In The Insider’s Guide to Creating Comics and Graphic Novels, IDW editor Andy Schmidt lists three ways that comics creators can please editors: high-quality work, speed, and communication skills.
Those same qualities also came up in the advice passed on by a British artist during a panel discussion at last year’s Birmingham International Comics Convention, podcast by the Geek Syndicate and Word Balloon.
(Which British artist? I wish I could tell their voices apart. And in any case he didn’t take credit for the advice; he said he’d heard it from an older artist when he was starting out.)

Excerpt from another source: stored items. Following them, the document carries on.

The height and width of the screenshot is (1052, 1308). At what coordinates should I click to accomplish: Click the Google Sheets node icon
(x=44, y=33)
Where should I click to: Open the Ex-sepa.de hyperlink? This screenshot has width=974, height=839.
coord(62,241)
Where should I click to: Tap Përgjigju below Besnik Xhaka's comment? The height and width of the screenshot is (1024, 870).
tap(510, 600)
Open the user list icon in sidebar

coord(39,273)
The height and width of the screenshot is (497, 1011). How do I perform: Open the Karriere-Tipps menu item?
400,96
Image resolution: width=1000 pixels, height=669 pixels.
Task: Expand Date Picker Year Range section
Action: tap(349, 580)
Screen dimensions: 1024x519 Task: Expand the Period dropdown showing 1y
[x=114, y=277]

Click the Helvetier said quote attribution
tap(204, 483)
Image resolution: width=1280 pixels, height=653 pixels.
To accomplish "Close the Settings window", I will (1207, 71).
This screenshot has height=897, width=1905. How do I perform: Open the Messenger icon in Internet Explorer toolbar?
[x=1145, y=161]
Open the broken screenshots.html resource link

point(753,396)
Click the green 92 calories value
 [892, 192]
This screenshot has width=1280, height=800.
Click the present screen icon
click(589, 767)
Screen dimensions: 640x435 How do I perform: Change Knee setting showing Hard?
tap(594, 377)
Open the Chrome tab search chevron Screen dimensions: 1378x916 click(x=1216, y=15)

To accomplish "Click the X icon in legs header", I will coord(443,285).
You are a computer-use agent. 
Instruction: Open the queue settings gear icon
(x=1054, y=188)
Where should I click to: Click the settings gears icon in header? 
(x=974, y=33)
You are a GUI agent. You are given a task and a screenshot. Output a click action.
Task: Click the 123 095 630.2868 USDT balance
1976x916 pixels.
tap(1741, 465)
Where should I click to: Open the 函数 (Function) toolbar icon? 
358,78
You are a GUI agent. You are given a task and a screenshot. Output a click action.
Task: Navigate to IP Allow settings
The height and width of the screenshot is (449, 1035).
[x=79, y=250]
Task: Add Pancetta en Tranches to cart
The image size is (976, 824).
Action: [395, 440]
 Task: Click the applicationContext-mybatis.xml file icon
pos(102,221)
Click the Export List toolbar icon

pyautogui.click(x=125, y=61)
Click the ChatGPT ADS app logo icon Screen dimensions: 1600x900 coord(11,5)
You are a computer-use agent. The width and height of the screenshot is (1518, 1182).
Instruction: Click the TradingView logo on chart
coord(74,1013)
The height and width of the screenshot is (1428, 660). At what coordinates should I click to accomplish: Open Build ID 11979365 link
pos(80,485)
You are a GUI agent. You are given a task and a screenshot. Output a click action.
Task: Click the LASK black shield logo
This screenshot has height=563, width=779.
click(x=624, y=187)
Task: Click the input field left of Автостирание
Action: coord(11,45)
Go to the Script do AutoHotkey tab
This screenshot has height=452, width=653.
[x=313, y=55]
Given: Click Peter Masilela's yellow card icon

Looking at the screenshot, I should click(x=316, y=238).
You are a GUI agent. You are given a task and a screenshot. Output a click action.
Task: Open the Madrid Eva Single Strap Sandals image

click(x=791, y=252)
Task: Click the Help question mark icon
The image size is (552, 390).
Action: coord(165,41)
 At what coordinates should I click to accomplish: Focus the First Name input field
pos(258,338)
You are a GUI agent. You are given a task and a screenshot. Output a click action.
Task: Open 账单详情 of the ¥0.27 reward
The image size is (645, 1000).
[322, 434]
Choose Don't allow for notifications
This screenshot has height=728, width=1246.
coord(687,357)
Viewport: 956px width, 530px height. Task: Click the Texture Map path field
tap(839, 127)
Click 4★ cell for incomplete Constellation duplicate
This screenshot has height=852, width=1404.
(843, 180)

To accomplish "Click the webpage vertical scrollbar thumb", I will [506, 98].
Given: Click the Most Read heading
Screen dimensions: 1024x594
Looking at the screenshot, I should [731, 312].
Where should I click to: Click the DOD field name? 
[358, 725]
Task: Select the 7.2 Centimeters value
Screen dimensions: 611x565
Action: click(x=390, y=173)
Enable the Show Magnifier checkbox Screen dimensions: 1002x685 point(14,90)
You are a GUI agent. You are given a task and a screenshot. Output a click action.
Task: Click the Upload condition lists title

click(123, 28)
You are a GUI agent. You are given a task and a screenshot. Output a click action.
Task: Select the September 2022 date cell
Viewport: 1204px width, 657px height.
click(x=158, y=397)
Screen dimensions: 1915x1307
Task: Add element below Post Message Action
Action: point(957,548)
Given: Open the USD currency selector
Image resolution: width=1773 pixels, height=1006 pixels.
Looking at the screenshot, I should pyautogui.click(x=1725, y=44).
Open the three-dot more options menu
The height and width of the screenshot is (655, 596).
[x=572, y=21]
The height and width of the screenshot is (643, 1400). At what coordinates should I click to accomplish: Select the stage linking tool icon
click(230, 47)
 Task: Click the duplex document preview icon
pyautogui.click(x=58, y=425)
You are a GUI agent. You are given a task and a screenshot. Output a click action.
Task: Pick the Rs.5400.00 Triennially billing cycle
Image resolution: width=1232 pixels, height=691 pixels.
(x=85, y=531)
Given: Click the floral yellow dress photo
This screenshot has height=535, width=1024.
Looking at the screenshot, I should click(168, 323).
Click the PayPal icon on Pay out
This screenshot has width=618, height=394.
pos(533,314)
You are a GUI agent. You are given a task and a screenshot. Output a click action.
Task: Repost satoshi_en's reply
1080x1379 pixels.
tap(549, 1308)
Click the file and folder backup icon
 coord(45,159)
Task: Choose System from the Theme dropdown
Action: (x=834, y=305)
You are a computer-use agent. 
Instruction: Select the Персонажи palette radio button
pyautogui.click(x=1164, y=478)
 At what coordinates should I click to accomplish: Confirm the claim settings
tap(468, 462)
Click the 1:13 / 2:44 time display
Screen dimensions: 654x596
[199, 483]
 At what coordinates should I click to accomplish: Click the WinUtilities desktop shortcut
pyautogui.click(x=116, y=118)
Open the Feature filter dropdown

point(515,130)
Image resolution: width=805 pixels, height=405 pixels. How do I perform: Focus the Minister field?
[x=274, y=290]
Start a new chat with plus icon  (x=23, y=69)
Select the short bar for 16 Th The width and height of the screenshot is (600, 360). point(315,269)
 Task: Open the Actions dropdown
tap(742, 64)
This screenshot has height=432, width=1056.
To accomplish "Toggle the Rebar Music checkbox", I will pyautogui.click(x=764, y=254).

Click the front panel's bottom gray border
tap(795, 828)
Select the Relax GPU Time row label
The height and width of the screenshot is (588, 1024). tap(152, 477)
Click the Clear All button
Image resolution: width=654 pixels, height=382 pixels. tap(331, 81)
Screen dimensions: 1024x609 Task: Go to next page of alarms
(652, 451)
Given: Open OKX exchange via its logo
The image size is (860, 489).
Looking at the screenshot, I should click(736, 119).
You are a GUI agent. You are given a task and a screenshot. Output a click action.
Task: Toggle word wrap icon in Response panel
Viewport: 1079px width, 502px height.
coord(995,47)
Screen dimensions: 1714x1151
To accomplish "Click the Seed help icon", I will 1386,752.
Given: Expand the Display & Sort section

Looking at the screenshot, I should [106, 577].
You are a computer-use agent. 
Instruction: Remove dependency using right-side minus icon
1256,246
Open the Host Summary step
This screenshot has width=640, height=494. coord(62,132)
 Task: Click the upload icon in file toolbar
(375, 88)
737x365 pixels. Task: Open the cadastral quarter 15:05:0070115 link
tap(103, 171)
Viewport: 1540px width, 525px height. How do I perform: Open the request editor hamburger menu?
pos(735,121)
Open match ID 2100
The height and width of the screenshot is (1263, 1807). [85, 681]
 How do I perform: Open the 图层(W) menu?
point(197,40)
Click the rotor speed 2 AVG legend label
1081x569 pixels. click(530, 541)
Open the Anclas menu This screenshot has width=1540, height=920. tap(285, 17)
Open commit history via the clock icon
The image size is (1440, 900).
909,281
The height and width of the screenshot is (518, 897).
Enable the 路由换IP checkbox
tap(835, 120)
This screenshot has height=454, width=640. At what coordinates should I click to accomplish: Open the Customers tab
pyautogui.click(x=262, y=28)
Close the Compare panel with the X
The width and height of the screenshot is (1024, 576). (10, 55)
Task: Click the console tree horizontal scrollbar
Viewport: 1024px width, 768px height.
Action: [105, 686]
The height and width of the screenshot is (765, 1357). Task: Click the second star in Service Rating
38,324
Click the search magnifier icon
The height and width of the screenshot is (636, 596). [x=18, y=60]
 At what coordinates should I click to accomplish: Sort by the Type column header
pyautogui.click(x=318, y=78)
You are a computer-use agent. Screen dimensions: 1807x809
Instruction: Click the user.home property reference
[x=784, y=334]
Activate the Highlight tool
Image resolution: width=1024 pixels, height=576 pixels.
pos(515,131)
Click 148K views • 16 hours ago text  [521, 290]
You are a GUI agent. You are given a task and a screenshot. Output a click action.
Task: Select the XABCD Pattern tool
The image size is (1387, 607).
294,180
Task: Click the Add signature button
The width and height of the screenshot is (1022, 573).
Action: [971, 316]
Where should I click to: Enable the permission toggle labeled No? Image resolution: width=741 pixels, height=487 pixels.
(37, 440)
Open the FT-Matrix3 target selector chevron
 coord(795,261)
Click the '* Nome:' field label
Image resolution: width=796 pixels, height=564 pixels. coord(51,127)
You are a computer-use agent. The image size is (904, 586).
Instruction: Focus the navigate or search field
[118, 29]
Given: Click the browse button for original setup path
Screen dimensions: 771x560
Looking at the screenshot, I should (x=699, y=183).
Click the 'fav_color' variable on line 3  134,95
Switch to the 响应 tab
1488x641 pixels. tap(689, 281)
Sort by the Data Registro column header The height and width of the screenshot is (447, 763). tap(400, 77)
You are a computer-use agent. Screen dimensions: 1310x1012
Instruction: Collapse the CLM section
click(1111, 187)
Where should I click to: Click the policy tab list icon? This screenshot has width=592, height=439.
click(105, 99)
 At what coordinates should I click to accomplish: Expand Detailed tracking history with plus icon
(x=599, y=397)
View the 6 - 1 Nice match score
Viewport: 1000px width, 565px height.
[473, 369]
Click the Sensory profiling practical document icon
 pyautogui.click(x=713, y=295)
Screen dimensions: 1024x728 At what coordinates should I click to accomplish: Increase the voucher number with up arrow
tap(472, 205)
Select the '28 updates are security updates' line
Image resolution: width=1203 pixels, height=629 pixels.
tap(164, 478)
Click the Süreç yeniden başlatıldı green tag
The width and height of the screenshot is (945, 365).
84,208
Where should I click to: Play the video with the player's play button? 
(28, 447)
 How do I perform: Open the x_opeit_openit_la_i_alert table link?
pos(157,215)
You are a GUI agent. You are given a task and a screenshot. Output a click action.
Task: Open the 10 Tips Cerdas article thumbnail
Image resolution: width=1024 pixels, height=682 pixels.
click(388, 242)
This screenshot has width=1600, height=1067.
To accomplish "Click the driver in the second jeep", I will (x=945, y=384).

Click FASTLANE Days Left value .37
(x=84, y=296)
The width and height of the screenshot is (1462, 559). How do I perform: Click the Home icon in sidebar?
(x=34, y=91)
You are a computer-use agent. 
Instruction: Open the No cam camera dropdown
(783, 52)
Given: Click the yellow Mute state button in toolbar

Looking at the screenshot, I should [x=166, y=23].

The key to steady work as a comics illustrator is to be two of these three things:
- Very good at what you do.
- Very reliable on deadlines.
- Very easy to work with.
So you can be an extremely talented artist who’s fun to work with, and editors will accept that you don’t always hit your deadlines. You can be very talented and fast, and editors will put up with how you’re a lousy human being. And you can turn in mediocre work, but deliver what the company asks for on time with a cheerful and supportive smile, and editors will keep hiring you.
On the other hand, no matter how talented you are, if you’re unreliable and difficult, editors will gladly hire a lesser artist who’s not.
I don’t think the same rules apply so strongly to parts of publishing that are less dependent on deadlines. But they still seem like valuable rules for life.